Item coordinate data:

* * * * *

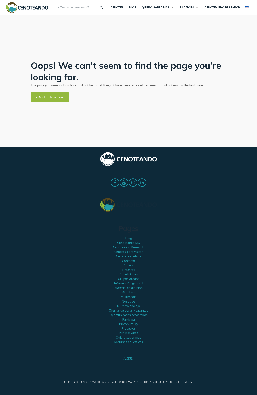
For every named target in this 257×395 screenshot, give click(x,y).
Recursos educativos (128, 342)
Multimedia (128, 297)
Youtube (124, 183)
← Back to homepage (50, 97)
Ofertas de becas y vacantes (128, 310)
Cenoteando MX (128, 243)
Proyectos (129, 328)
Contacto (128, 261)
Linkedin (142, 183)
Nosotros (128, 301)
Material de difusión (128, 288)
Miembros (128, 292)
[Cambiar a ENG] (247, 7)
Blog (132, 7)
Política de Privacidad (181, 382)
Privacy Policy (128, 324)
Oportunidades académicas (128, 315)
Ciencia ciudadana (128, 256)
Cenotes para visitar (128, 252)
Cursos (129, 265)
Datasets (128, 270)
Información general (128, 283)
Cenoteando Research (222, 7)
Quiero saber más (156, 7)
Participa (187, 7)
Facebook (115, 183)
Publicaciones (128, 333)
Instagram (133, 183)
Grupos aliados (128, 279)
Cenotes (117, 7)
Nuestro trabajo (128, 306)
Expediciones (128, 274)
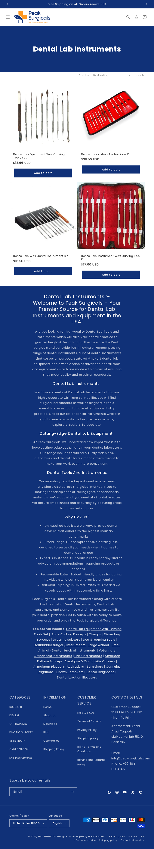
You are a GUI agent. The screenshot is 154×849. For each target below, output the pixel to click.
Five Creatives (97, 836)
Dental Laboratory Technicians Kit (106, 154)
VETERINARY (17, 741)
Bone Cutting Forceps (69, 634)
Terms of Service (89, 721)
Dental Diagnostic (100, 672)
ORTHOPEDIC (18, 724)
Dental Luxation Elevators (77, 677)
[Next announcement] (147, 4)
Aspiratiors (75, 666)
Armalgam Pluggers (49, 666)
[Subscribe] (73, 791)
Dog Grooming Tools (99, 639)
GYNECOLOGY (19, 749)
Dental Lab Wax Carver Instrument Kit (40, 256)
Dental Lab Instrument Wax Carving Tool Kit (110, 257)
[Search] (128, 17)
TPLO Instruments (88, 656)
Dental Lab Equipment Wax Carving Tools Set (39, 156)
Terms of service (86, 840)
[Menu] (8, 17)
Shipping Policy (53, 749)
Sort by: (84, 75)
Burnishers (95, 666)
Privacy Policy (87, 730)
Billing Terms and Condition (89, 749)
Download (50, 724)
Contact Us (51, 741)
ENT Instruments (20, 758)
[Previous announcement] (7, 4)
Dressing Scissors (66, 639)
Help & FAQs (85, 713)
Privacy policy (136, 836)
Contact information (133, 840)
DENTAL (14, 715)
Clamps (95, 634)
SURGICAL (16, 707)
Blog (46, 732)
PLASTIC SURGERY (21, 732)
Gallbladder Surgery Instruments (60, 645)
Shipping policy (88, 738)
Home (47, 707)
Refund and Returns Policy (91, 762)
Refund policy (117, 836)
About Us (49, 715)
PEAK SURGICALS (47, 836)
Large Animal (98, 645)
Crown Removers (69, 672)
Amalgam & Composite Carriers (90, 661)
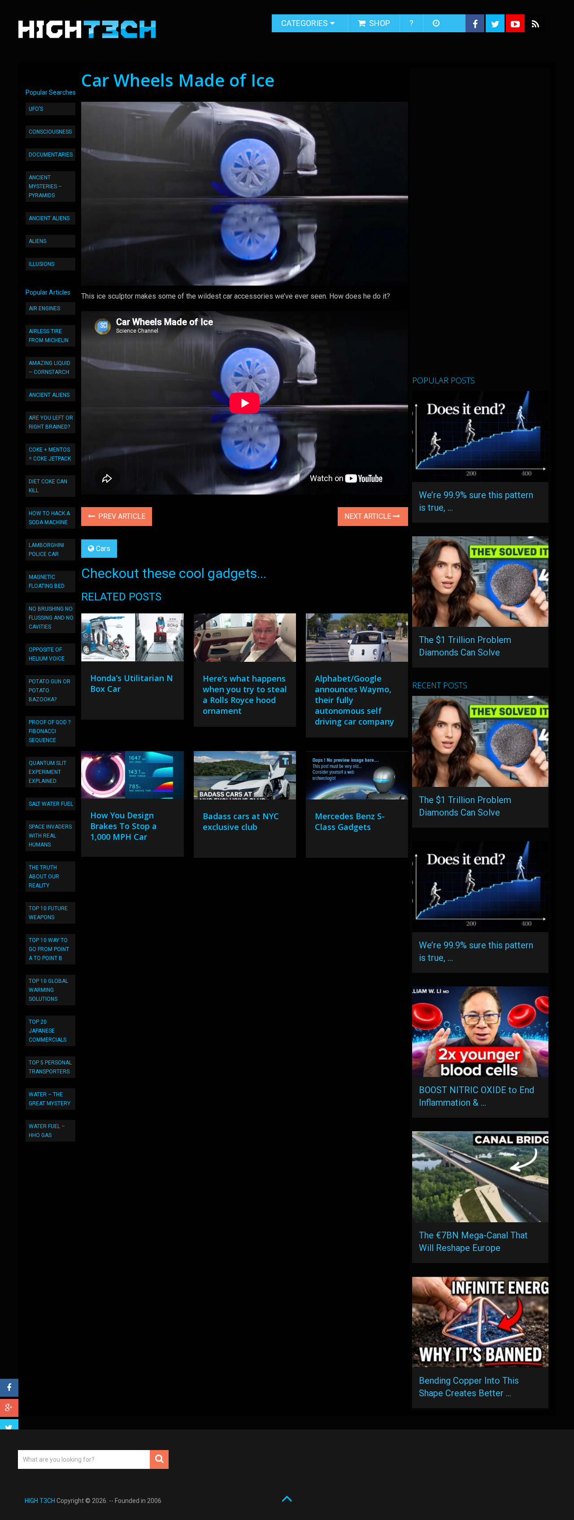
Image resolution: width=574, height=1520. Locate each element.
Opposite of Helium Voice (47, 654)
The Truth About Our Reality (44, 876)
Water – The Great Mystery (49, 1099)
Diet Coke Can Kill (48, 486)
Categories (304, 23)
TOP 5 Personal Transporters (50, 1067)
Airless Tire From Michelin (49, 335)
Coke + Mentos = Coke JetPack (50, 454)
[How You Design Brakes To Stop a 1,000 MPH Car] (132, 777)
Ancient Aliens (49, 218)
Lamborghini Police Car (46, 549)
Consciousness (50, 132)
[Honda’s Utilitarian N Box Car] (132, 639)
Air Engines (44, 308)
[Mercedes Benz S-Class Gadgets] (357, 777)
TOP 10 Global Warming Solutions (48, 990)
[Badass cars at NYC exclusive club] (245, 777)
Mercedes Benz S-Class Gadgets (350, 821)
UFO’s (36, 109)
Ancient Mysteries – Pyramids (45, 186)
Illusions (41, 264)
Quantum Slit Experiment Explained (47, 772)
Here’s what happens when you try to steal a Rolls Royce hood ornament (245, 694)
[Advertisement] (479, 225)
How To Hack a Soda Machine (49, 517)
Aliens (37, 241)
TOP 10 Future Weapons (48, 913)
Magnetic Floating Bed (47, 581)
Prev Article (120, 516)
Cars (103, 548)
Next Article (368, 516)
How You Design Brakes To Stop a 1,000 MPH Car (123, 826)
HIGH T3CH (40, 1500)
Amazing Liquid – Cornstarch (49, 367)
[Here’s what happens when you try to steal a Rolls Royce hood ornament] (245, 639)
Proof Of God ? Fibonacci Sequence (49, 731)
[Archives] (437, 23)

* * * * *

- _Task details_: Edit all of the lines above by replacing "Cenoteando" with "Cenotes Project" wherever it appears, and keep everything else unchanged. Leave the pictures out of your answer.

- _Solution for this problem_:
For every named target in this 257×395 screenshot, give click(x,y).
Recursos educativos (128, 342)
Multimedia (128, 297)
Youtube (124, 183)
← Back to homepage (50, 97)
Ofertas de becas y vacantes (128, 310)
Cenotes Project MX (128, 243)
Proyectos (129, 328)
Contacto (128, 261)
Linkedin (142, 183)
Nosotros (128, 301)
Material de difusión (128, 288)
Miembros (128, 292)
[Cambiar a ENG] (247, 7)
Blog (132, 7)
Política de Privacidad (181, 382)
Privacy Policy (128, 324)
Oportunidades académicas (128, 315)
Ciencia ciudadana (128, 256)
Cenotes para visitar (128, 252)
Cursos (129, 265)
Datasets (128, 270)
Información general (128, 283)
Cenotes Project Research (222, 7)
Quiero saber más (156, 7)
Participa (187, 7)
Facebook (115, 183)
Publicaciones (128, 333)
Instagram (133, 183)
Grupos aliados (128, 279)
Cenotes (117, 7)
Nuestro trabajo (128, 306)
Expediciones (128, 274)
You are a GUI agent. The screenshot is 154×849. For each target below, output the pixel to click.
Five Creatives (97, 836)
Dental Laboratory Technicians Kit (106, 154)
VETERINARY (17, 741)
Bone Cutting Forceps (69, 634)
Terms of Service (89, 721)
Dental Diagnostic (100, 672)
ORTHOPEDIC (18, 724)
Dental Luxation Elevators (77, 677)
[Next announcement] (147, 4)
Aspiratiors (75, 666)
Armalgam Pluggers (49, 666)
[Subscribe] (73, 791)
Dog Grooming Tools (99, 639)
GYNECOLOGY (19, 749)
Dental Lab Wax Carver Instrument Kit (40, 256)
Dental Lab Instrument Wax Carving Tool Kit (110, 257)
[Search] (128, 17)
TPLO Instruments (88, 656)
Dental Lab Equipment Wax Carving Tools Set (39, 156)
Terms of service (86, 840)
[Menu] (8, 17)
Shipping Policy (53, 749)
Sort by: (84, 75)
Burnishers (95, 666)
Privacy Policy (87, 730)
Billing Terms and Condition (89, 749)
Download (50, 724)
Contact Us (51, 741)
ENT Instruments (20, 758)
[Previous announcement] (7, 4)
Dressing Scissors (66, 639)
Help & FAQs (85, 713)
Privacy policy (136, 836)
Contact information (133, 840)
DENTAL (14, 715)
Clamps (95, 634)
SURGICAL (16, 707)
Blog (46, 732)
PLASTIC SURGERY (21, 732)
Gallbladder Surgery Instruments (60, 645)
Shipping policy (88, 738)
Home (47, 707)
Refund and Returns Policy (91, 762)
Refund policy (117, 836)
About Us (49, 715)
PEAK SURGICALS (47, 836)
Large Animal (98, 645)
Crown Removers (69, 672)
Amalgam & Composite Carriers (90, 661)
Image resolution: width=574, height=1520. Locate each element.
Opposite of Helium Voice (47, 654)
The Truth About Our Reality (44, 876)
Water – The Great Mystery (49, 1099)
Diet Coke Can Kill (48, 486)
Categories (304, 23)
TOP 5 Personal Transporters (50, 1067)
Airless Tire From Michelin (49, 335)
Coke + Mentos = Coke JetPack (50, 454)
[How You Design Brakes To Stop a 1,000 MPH Car] (132, 777)
Ancient Aliens (49, 218)
Lamborghini Police Car (46, 549)
Consciousness (50, 132)
[Honda’s Utilitarian N Box Car] (132, 639)
Air Engines (44, 308)
[Mercedes Benz S-Class Gadgets] (357, 777)
TOP 10 Global Warming Solutions (48, 990)
[Badass cars at NYC exclusive club] (245, 777)
Mercedes Benz S-Class Gadgets (350, 821)
UFO’s (36, 109)
Ancient Mysteries – Pyramids (45, 186)
Illusions (41, 264)
Quantum Slit Experiment Explained (47, 772)
Here’s what happens when you try to steal a Rolls Royce hood ornament (245, 694)
[Advertisement] (479, 225)
How To Hack a Soda Machine (49, 517)
Aliens (37, 241)
TOP 10 Future Weapons (48, 913)
Magnetic Floating Bed (47, 581)
Prev Article (120, 516)
Cars (103, 548)
Next Article (368, 516)
How You Design Brakes To Stop a 1,000 MPH Car (123, 826)
HIGH T3CH (40, 1500)
Amazing Liquid – Cornstarch (49, 367)
[Here’s what happens when you try to steal a Rolls Royce hood ornament] (245, 639)
Proof Of God ? Fibonacci Sequence (49, 731)
[Archives] (437, 23)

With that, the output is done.